サウナ施設運営などの事業には、一定の広さを持つ土地が必要とされますが、東京をはじめとする都市部では新たに開発できる土地がほぼ存在しない状況が続いています。しかし、「新たに施設をオープンさせたいというニーズはたしかにある」と木下氏。そこで目を付けたのが、「屋上」でした。
しかし、屋上利活用には大きなハードルが存在します。木下氏はその最たる例として、「法制度・規制」を挙げました。
木下氏「そもそも、建ぺい率や容積率が限界の場合、屋上に新たな建築物を建てることはできません。その問題をクリアできたとしても、たとえば7階建ての建物の屋上にサウナをつくろうとすると『8階建てになる』と見なされ、建物自体の構造計算からやり直されければならない場合があり、設置のハードルは高くなります」
さらに、建築資材を屋上まで運ぶ必要があり、設置コストも低層階にサウナを設置する場合に比べ高くなる傾向があるといいますが、「都市部において土地を新たに開発するコストと比較すれば、屋上にサウナを設置する経済的なメリットは大きい」と木下氏。

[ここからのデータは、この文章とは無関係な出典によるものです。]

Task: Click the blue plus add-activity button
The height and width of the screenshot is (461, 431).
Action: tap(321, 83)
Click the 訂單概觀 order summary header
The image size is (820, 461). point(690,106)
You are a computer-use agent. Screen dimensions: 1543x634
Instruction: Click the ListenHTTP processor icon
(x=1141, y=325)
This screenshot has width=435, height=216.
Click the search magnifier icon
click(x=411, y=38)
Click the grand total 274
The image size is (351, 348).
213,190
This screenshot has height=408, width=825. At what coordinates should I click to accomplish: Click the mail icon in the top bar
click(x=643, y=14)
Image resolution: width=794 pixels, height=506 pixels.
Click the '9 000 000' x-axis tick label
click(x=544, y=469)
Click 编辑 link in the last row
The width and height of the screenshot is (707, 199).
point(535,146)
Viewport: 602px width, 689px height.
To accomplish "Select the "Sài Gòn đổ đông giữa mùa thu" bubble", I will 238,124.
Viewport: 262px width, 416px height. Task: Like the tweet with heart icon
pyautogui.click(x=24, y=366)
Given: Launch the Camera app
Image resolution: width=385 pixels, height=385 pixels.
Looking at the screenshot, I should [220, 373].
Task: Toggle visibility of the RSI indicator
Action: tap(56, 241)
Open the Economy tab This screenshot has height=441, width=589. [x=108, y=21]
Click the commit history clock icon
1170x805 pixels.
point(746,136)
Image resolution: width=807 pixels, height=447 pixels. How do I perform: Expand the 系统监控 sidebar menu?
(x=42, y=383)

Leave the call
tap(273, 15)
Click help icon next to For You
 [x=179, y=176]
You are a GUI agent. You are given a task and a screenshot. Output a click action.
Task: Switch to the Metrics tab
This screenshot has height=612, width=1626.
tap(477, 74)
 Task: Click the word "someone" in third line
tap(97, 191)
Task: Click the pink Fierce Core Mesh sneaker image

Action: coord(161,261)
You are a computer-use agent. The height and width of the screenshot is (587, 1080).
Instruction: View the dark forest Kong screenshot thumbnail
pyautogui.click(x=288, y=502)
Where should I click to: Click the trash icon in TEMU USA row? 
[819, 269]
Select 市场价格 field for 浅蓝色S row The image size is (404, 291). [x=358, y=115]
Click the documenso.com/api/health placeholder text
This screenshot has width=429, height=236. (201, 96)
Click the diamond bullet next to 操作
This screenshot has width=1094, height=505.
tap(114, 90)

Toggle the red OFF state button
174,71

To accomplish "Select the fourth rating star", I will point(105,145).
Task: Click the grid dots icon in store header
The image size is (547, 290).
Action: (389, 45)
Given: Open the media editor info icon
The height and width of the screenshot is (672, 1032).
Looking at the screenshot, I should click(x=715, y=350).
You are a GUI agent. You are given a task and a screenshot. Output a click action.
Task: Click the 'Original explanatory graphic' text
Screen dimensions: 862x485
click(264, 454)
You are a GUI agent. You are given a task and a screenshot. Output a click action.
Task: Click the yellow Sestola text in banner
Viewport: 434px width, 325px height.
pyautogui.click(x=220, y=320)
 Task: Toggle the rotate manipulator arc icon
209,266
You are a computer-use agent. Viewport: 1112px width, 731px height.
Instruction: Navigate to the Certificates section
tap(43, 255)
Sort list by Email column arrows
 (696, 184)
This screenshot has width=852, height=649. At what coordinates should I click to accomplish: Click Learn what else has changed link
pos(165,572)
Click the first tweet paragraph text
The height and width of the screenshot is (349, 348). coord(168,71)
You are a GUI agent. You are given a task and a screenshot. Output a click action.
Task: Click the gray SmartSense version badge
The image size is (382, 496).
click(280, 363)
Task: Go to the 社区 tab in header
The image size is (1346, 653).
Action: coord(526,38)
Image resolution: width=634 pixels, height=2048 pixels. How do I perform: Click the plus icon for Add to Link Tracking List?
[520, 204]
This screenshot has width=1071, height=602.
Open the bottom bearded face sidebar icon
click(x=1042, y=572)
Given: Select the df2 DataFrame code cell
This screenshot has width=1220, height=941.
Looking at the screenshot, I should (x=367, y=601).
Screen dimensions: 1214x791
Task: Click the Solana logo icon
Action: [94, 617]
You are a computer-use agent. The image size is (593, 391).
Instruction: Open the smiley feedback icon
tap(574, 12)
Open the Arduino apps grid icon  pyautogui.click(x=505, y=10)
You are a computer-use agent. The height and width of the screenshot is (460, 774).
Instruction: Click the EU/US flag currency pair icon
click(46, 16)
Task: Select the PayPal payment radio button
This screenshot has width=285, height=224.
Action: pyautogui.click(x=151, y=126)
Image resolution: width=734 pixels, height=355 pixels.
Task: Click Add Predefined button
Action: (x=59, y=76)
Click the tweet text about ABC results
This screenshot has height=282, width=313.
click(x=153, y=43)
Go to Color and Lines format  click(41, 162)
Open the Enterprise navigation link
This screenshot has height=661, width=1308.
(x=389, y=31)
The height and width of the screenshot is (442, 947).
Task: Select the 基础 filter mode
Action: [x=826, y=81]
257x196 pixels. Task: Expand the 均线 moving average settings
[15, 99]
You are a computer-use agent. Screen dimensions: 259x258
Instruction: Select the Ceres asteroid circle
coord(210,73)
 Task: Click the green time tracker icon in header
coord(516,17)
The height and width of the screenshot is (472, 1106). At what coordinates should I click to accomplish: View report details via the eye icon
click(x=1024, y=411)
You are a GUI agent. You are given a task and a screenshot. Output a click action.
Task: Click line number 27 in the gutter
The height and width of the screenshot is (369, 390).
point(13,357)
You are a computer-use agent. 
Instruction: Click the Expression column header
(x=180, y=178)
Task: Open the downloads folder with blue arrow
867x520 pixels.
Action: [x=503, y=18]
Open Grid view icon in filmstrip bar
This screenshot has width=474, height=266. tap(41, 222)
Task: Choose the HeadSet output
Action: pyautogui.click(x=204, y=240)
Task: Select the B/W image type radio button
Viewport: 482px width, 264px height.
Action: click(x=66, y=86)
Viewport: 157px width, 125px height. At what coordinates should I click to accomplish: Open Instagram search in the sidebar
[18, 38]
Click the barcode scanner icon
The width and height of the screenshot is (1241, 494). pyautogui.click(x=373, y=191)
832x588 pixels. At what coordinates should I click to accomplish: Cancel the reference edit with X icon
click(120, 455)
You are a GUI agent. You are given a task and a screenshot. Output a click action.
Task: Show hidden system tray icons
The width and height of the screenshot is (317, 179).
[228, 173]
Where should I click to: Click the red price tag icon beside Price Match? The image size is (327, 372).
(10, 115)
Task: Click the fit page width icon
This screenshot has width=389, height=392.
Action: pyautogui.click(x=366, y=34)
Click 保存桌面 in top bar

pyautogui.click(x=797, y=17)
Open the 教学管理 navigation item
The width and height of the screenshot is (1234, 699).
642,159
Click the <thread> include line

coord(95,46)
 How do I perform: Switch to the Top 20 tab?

さらに、「屋上とサウナ」という組み合わせならではのメリットがあるといいます。
木下氏「サウナ愛好家の方であればご存じだと思いますが、サウナというアクティビティにとって、特に重要なのは『外気浴』です。サウナと水風呂、そして外気にあたる外気浴がセットになって初めて得られる心地よさがあるわけですが、都内には数えるぐらいしか外気浴できる施設はありません。
屋上サウナは、この需要と供給のギャップを埋める存在となります。空に向かって寝転ぶという体験は、都内では非常に希少であり、これ自体が一つのコンテンツとして価値を持つと考えています」
日本を代表するオフィス街に、屋上サウナをつくる
しかし、木下氏自身が述べた法規制に関する問題をクリアしなければ、屋上サウナを普及させることはできません。Vanwaveが提案する解決策は、サウナを建築物ではなく「工作物」として扱うという革新的なアプローチです。
準防火地域(「市街地における火災の危険を防除するため定める地域」として指定された地域。建物の階数や延べ床面積に応じて、耐火建築物ないしは準耐火建築物にする必要がある)での事例として、同社は屋根を着脱式にしたサウナを設計し、建築物ではなく「工作物」として屋上に設置することを申請。結果的に市役所の承認を得ることに成功したといいます。
さまざまな事例を通して蓄積したノウハウを応用すべく、Vanwavesは「Tokyo GreenTech Challenge」において、大手町エリアにあるオフィスビルの屋上にサウナを設置・運営する実証実験の実施を検討中。この実証実験には木材の流通プラットフォームを運営する株式会社森未来がパートナーとして参画し、共にオフィスビルの屋上というロケーションに適した「外部からの目が届かない」「プレハブ式」のサウナの設計を進めています。
また、温浴施設のプロデュース事業や委託運営事業を展開する株式会社yueもこのプロジェクトに参画。ランチ会には同社の共同創業者/取締役である三浦燿氏が登場し、参加者にこう呼び掛けました。
三浦氏「私たちはこれまで、さまざまな温浴施設のコンサルティングを手掛けてきました。そのなかで感じているのは、コラボレーションの可能性です。
浅草にある銭湯と、某スポーツブランドのコラボレーション事例があります。銭湯をランニングイベント内で使用できるランニングステーションとして活用していただいたところ、イベント当日にたくさんのお客様に来ていただいただけではなく、その方々がリピーターとなり、継続的な売上につながったのです。
銭湯やサウナ施設には、さまざまな活用方法があると思っていますので、ここにお集まりの企業のみなさまともコラボレーションをし、新たな可能性を見出したいと考えています」
TMIPスタートアップ支援プログラム「Tokyo GreenTech Challenge」について
TMIPは東京都が運営する「多様な主体によるスタートアップ支援展開事業(TOKYO SUTEAM)」の重点分野(環境・エネルギー・気候変動分野)の協定事業者として採択されています。本事業の協定事業者に採択されたことに伴い、TMIPスタートアップ支援プログラム「東京から環境・エネルギー領域の社会課題解決スタートアップを全国・世界へ。 Tokyo GreenTech Challenge」を始動し、事業支援するスタートアップ7社を選定いたしました。
本プログラムを通じて、スタートアップが最短距離で社会課題解決のインパクトを実現できるよう、 350団体を超えるTMIPコミュニティを活用し、「大企業・自治体等のプレイヤー集め」、「協調領域の抽出」、「実証費用・フィールド提供」など伴走支援いたします。